The lack of options in parts eliminates some of the better MCU candidates, and this hurt the design. For example: Considerable effort was put into creating a bus design that would allow the ATmega328 to drive far more inputs, outputs, and ADCs than it otherwise should be able to. However, if I dropped the through-hole requirement, there would been many more options available. I could have used a superior MCU in the same family, perhaps the 100-pin ATmega1280. With the large number of additional GPIOs and onboard ADCs, it would would have eliminated the need for external latches, analog mux/demux, and the entirety of the bus design. The cost of the MCU would have gone up a fair bit, and the parts might have been harder to source. However there would be considerably fewer overall parts required, and the resultant system would have been smaller and simpler, yet considerably more powerful than the one I came up with. In fairness I did not know about the parts until later in the design, and by that point I wasn't prepared to drop the through-hole requirement.

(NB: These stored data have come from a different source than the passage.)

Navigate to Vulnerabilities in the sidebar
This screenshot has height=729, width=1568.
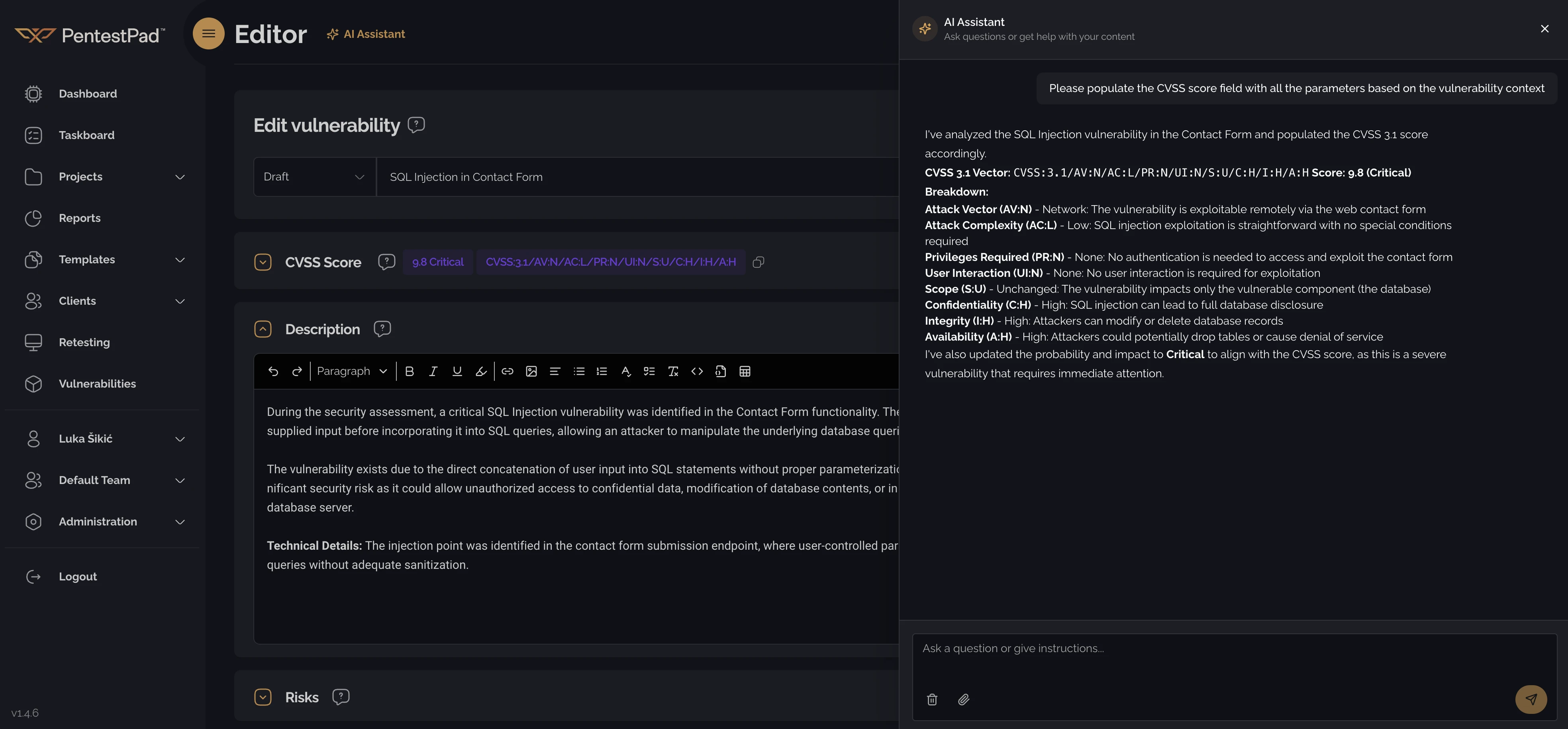tap(97, 383)
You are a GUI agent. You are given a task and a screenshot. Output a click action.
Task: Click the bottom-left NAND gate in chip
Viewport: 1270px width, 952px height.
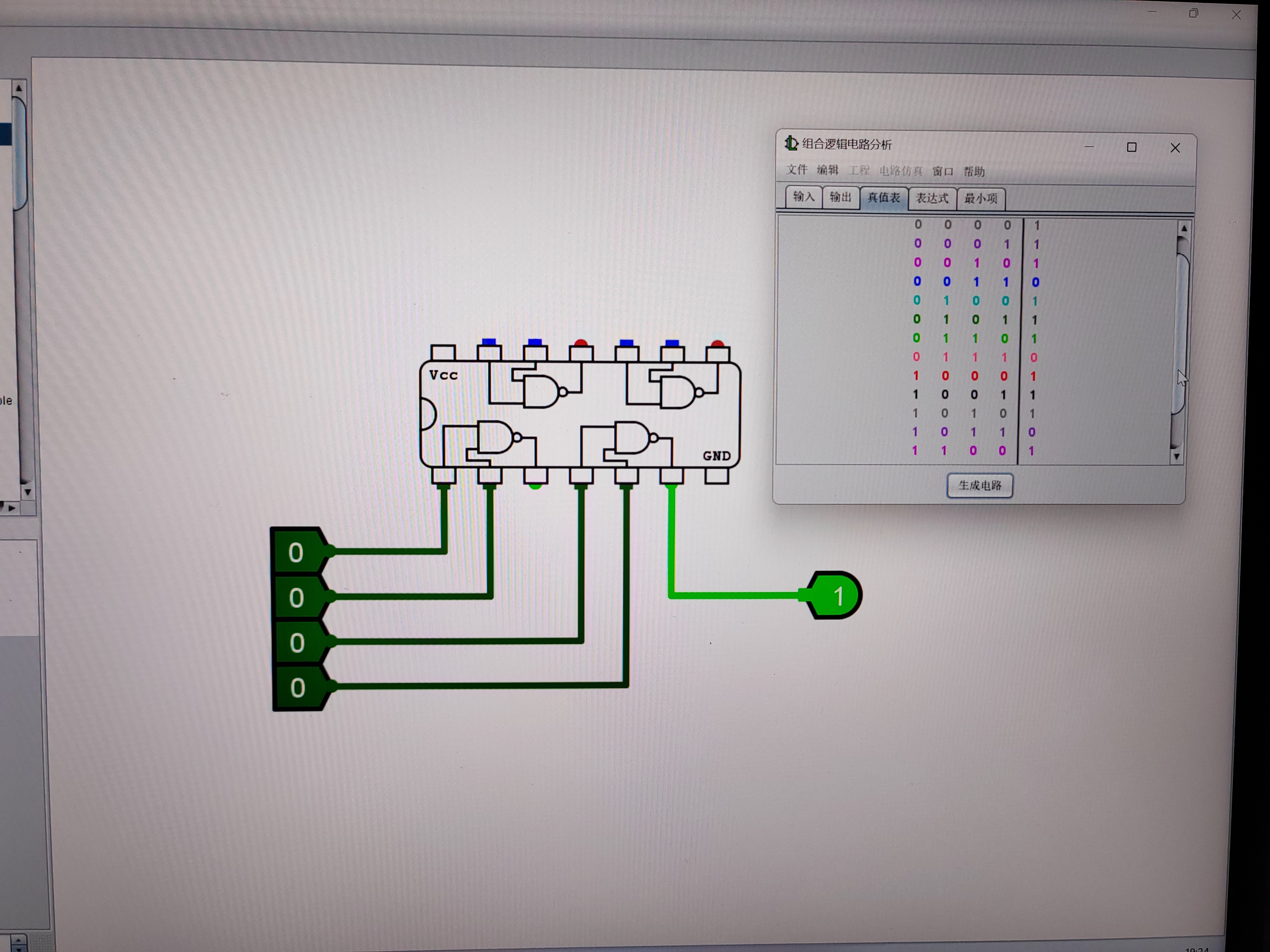(x=496, y=437)
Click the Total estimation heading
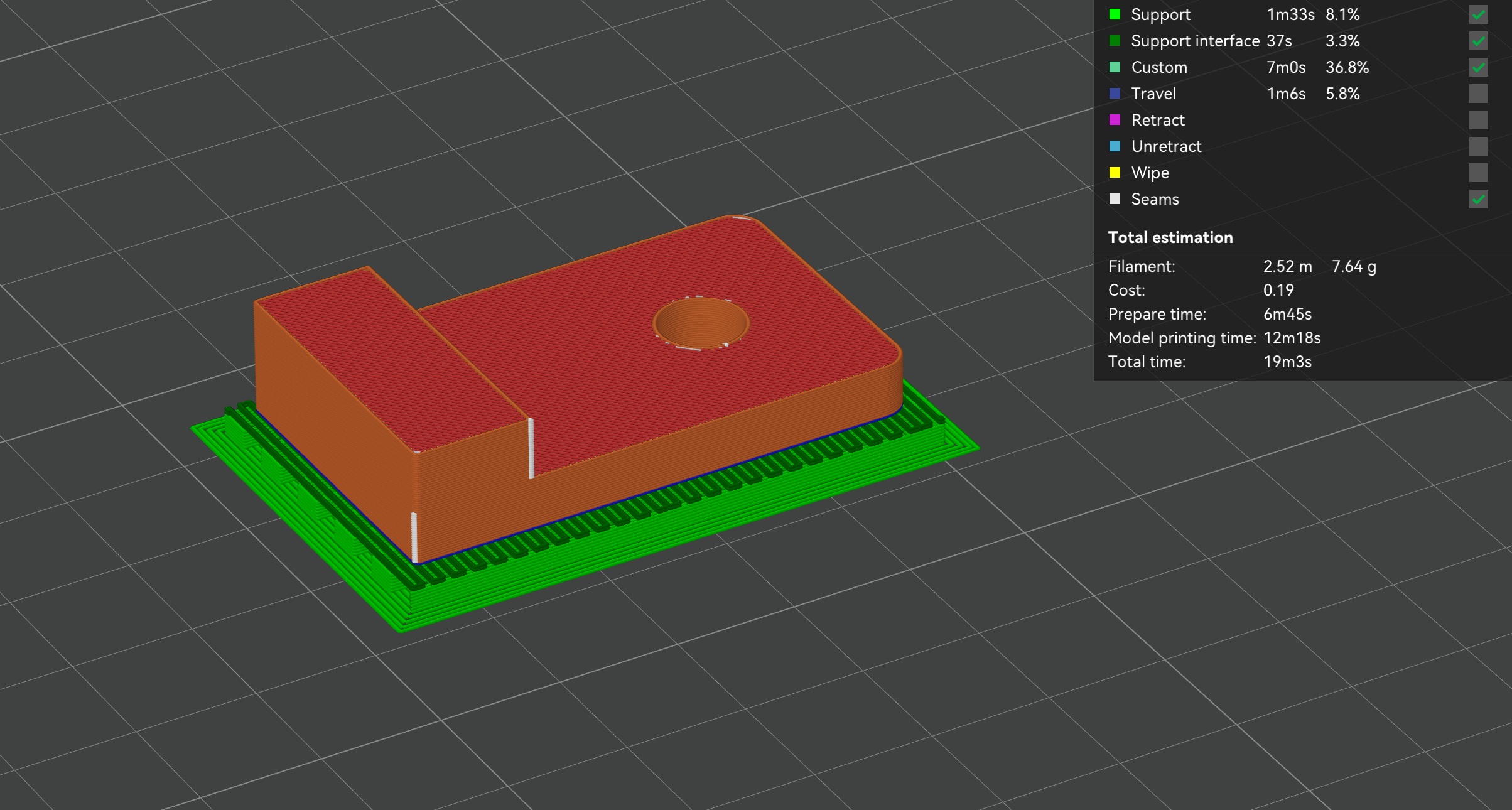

Another weakness came about from the limitations of the MCU itself. To get above 12MHz (the limit for 3.3V) to 20MHz it is necessary to bump the voltage up to 5V. This ends up forcing a bus interface requirement between the Pi and the board to allow for cross 3.3V/5V communication. This was a terrible weakness for a design that was supposed to bridge the two. At this point, with the benefit of hindsight, if I was going to stick with the AVR family, I should have just left things at a maximum of 12MHz. The possibility of running at 20MHz was not worth forcing a bus interface onto the design.

The full solution to this problem is to move to parts that have the necessary speed and also run fine at 3.3V. Once the through-hole restriction was dropped, this led to many more options. This eventually led me to take the plunge into using ARM MCUs. This work led to my next design, which you can read about here.

Another mistake was trying to design a board that can be assembled with a cheap soldering iron. With the benefit of some experience, I can now state that the only place for a cheap soldering iron is at the bottom of a bin, ideally in small parts or encased in concrete. Instead, recommending a low-end temperature-controlled soldering iron, stand, sponge, wick, and flux at a minimum would have been a better starting point. This would have been more than enough to dive into SMT. Again, this was inexperience.

There are a handful of other weaknesses in the design, but I'd say the above covers the most important ones. Still, I did learn a lot during the development of this initial Satellite system.